--- Required action ---
In the material below, find every line with "agent" and pull it out.
= = = = =
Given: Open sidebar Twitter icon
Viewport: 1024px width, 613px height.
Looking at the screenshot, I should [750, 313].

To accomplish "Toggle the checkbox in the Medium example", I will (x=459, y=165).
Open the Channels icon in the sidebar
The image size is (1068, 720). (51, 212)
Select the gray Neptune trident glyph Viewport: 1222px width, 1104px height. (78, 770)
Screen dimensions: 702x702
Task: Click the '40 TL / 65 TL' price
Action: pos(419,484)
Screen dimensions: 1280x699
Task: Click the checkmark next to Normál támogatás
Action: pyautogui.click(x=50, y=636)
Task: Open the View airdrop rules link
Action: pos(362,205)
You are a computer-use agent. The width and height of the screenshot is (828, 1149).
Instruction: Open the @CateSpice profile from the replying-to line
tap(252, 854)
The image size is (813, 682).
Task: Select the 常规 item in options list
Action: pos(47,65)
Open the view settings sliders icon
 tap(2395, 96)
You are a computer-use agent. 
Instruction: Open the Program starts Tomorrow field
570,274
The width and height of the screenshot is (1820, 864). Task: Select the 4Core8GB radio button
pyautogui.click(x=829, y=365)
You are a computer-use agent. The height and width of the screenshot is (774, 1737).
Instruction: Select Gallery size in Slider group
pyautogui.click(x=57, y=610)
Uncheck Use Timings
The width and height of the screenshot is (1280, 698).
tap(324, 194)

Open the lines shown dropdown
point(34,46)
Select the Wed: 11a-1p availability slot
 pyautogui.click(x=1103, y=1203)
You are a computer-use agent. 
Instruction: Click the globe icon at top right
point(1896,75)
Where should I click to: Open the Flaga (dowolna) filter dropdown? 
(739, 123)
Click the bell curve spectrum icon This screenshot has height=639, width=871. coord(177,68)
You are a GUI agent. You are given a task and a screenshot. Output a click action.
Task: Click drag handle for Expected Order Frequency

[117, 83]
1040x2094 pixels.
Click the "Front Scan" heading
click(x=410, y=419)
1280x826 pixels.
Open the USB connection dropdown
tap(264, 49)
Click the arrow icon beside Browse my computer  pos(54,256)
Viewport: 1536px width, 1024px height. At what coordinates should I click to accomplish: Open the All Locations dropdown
= = = = =
--- Output for this task ---
You are a computer-use agent. The width and height of the screenshot is (828, 1149).
You are a computer-use agent. 
You are a computer-use agent. The height and width of the screenshot is (774, 1737).
You are a computer-use agent. 
You are a GUI agent. You are given a task and a screenshot. Output a click action.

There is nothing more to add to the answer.